* _Assigned task_
Return exactly the lines from the one containing "This screenshot has height=400, width=640." through the last line of the records below, both included, and leave out any pictures.

◇ ◇ ◇ ◇ ◇

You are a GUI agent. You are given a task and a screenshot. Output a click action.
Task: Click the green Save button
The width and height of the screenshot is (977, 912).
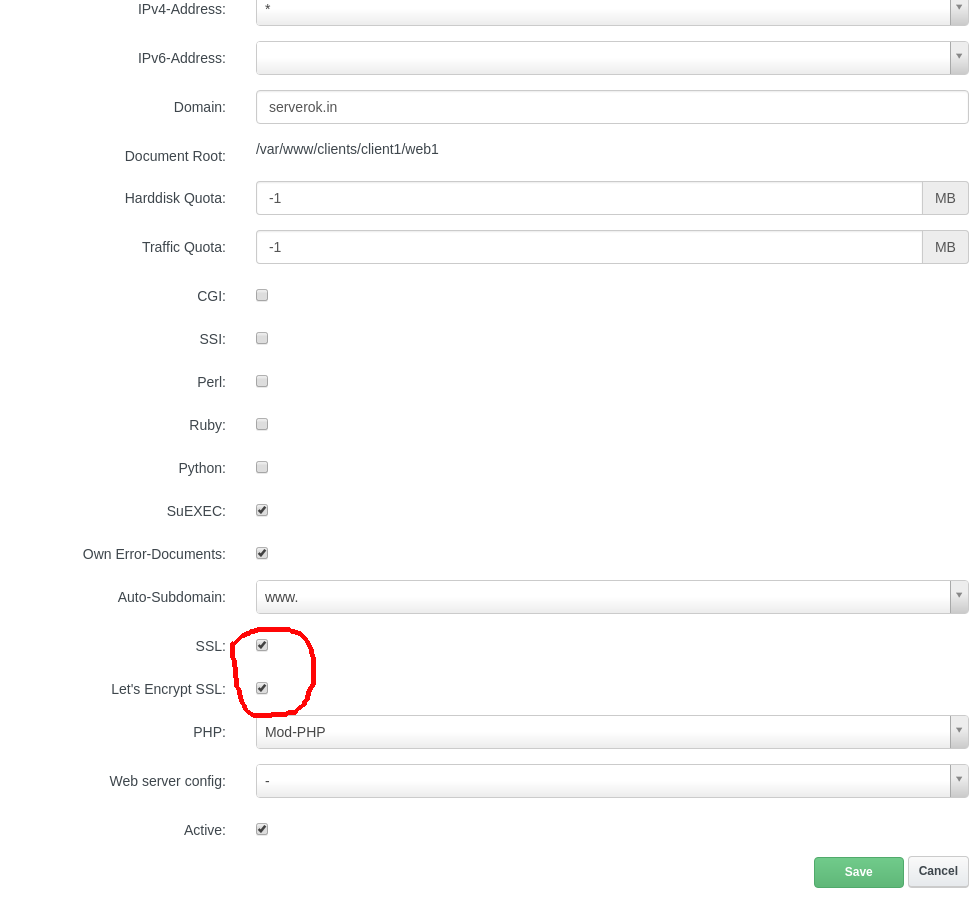coord(857,871)
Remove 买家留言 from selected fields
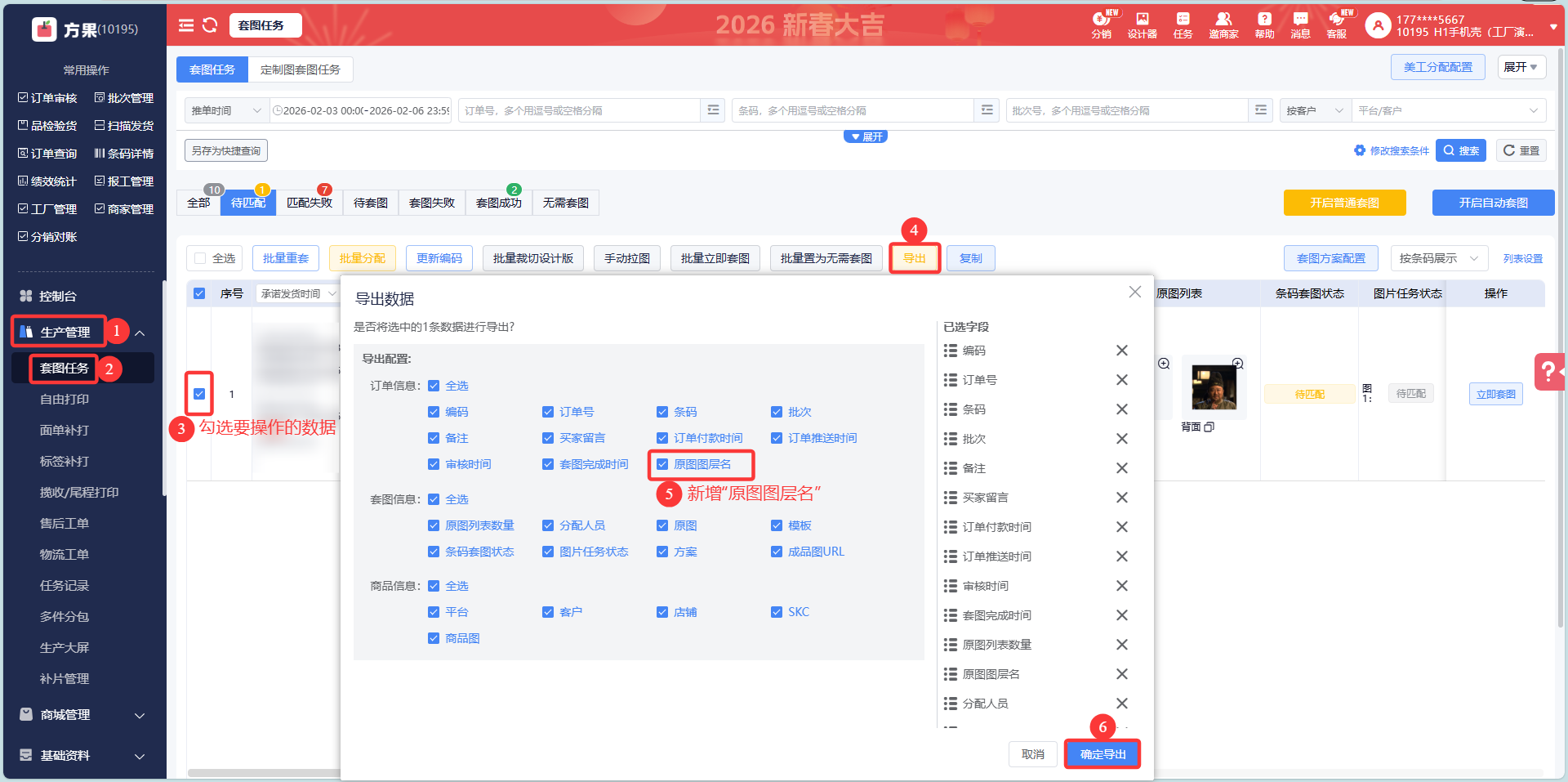 [x=1121, y=498]
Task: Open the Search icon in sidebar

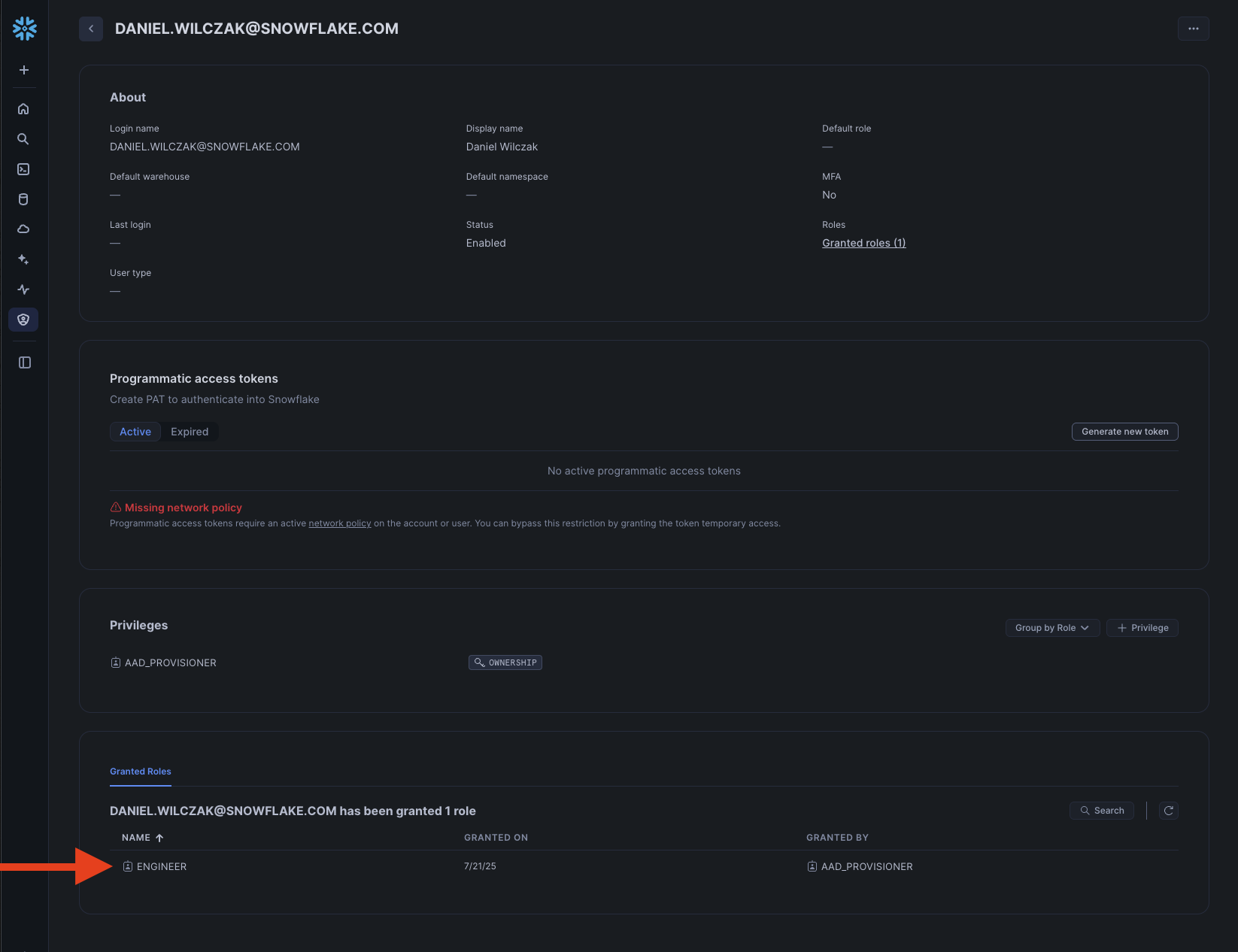Action: tap(24, 139)
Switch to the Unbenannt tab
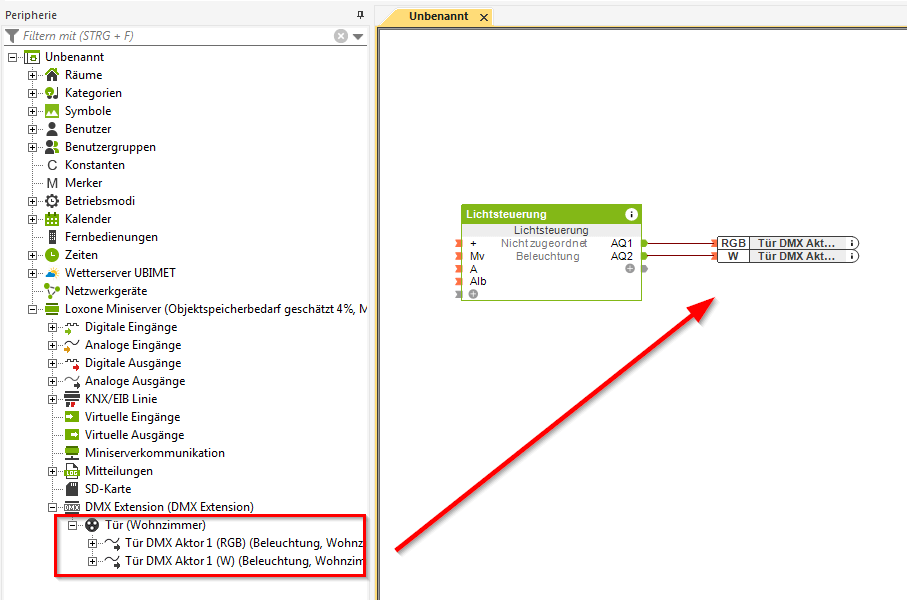The image size is (907, 600). (440, 17)
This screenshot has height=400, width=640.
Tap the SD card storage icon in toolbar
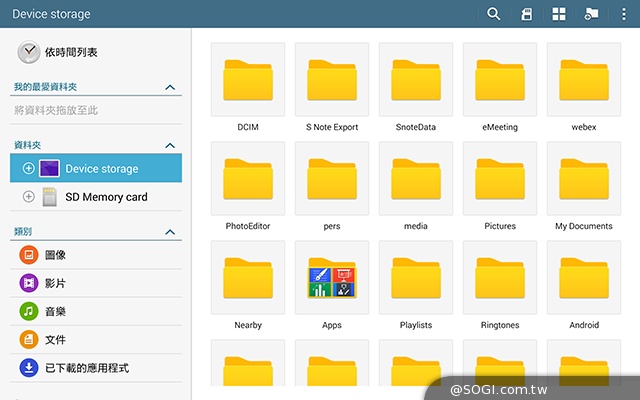pyautogui.click(x=527, y=14)
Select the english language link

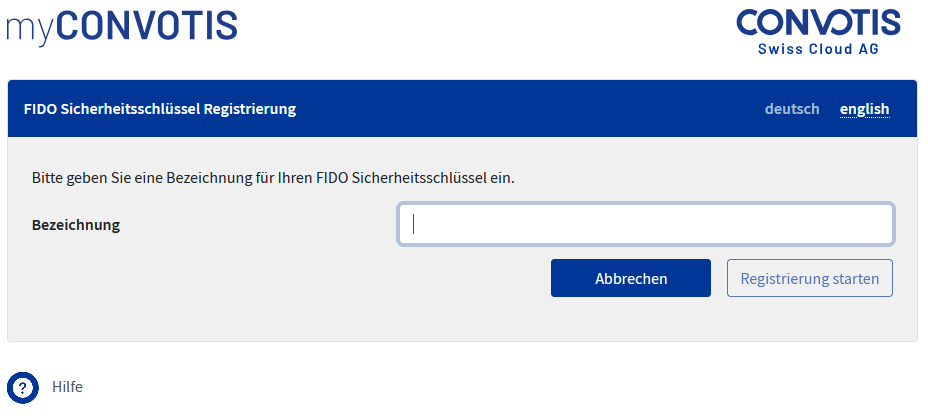864,109
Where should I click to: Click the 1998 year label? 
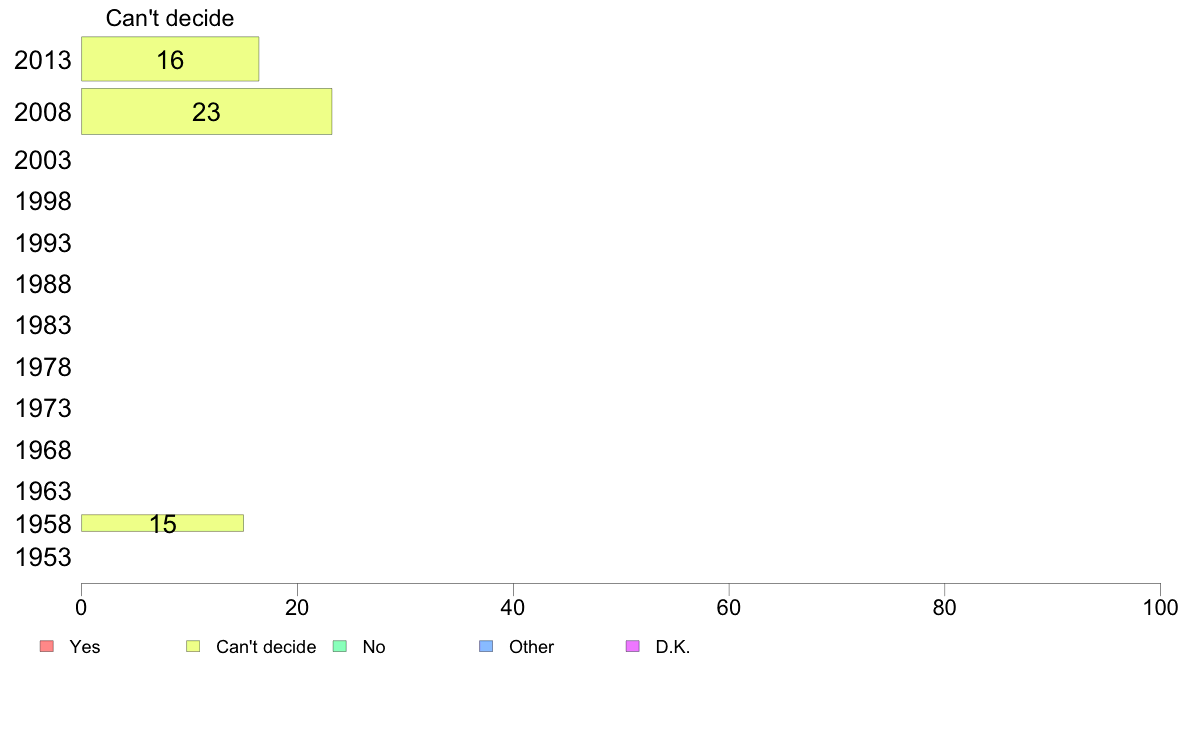click(43, 202)
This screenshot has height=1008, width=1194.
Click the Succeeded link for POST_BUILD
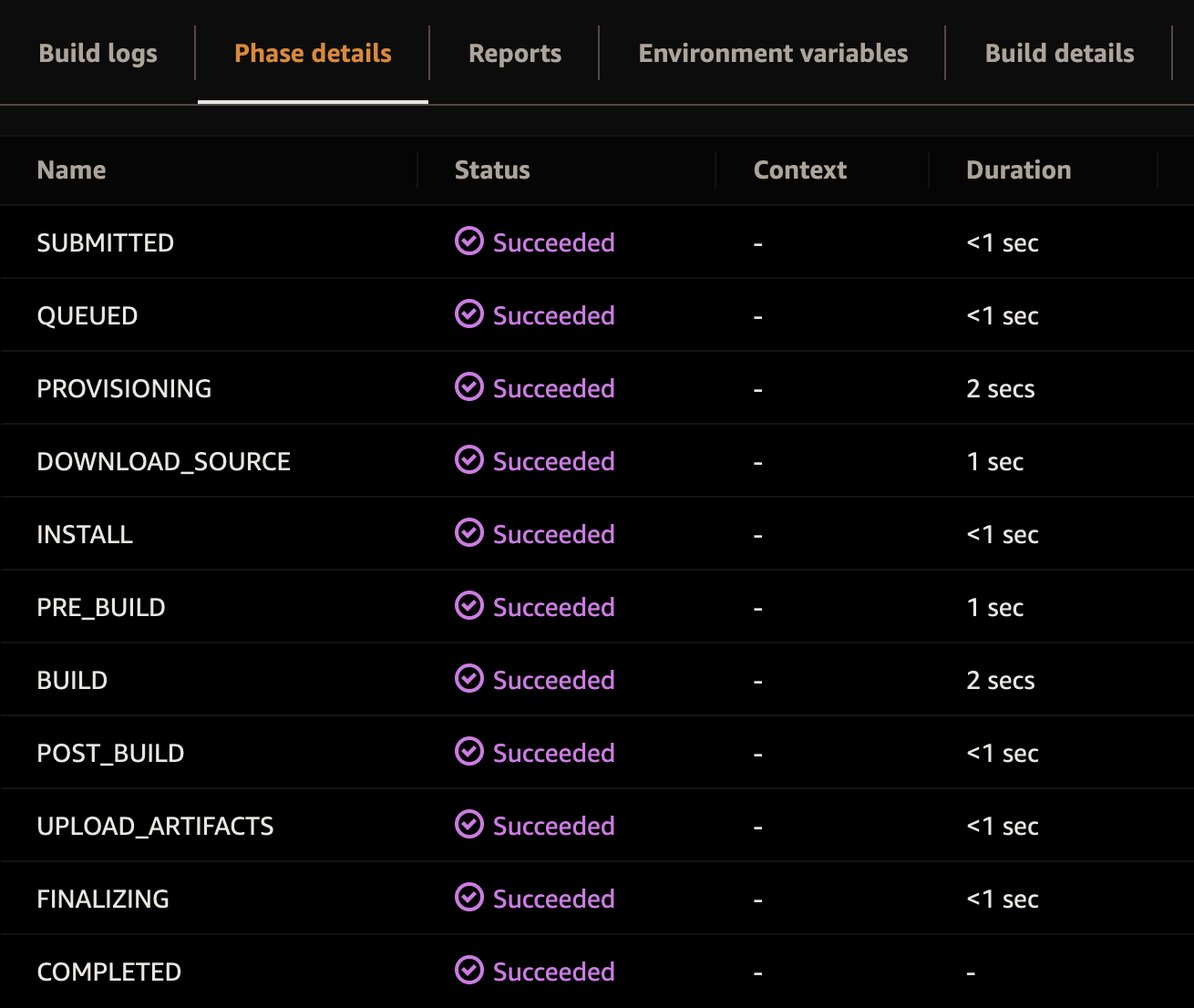tap(553, 753)
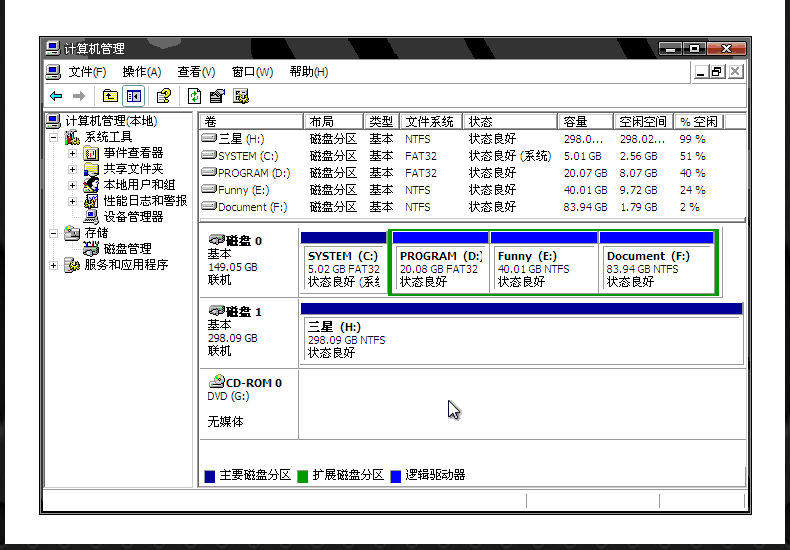790x550 pixels.
Task: Click the 文件系统 column header
Action: (430, 121)
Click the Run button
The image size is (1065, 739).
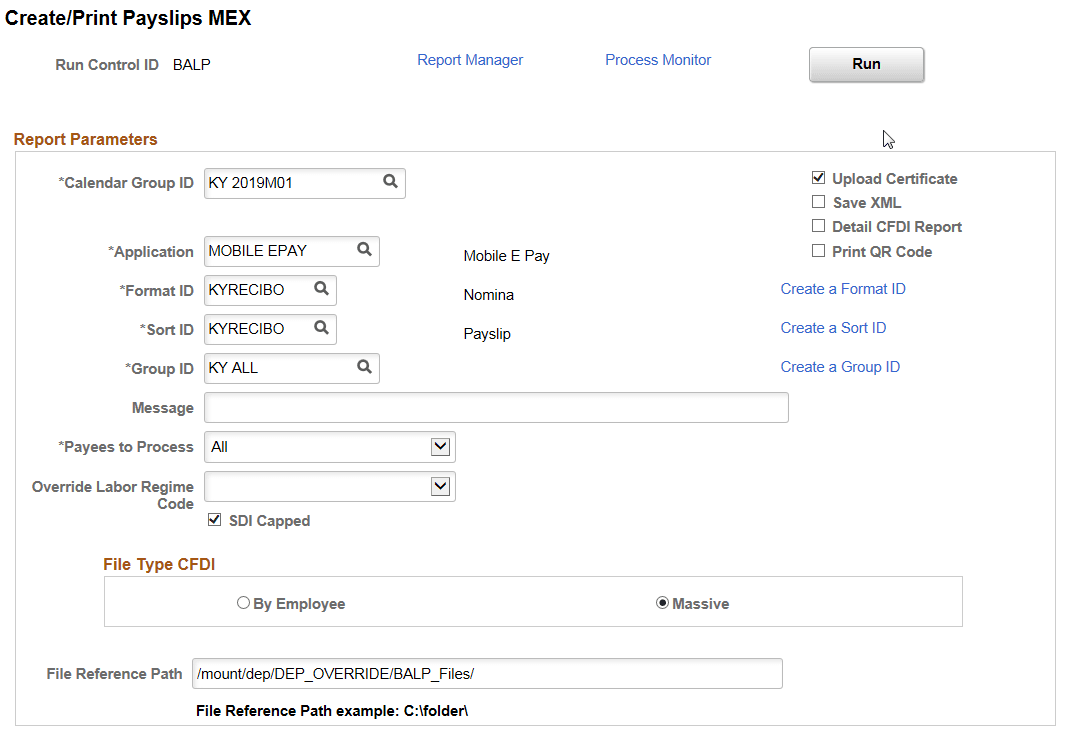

◇ ◇ ◇ ◇ ◇

* _Written response_
This screenshot has height=400, width=640.
Tap the SD card storage icon in toolbar
pyautogui.click(x=527, y=14)
Select the english language link

864,109
Where should I click to: Click the 1998 year label? 
click(43, 202)
This screenshot has height=1008, width=1194.
Click the Succeeded link for POST_BUILD
tap(553, 753)
790x550 pixels.
Task: Click the 文件系统 column header
Action: (430, 121)
Click the Run button
The image size is (1065, 739).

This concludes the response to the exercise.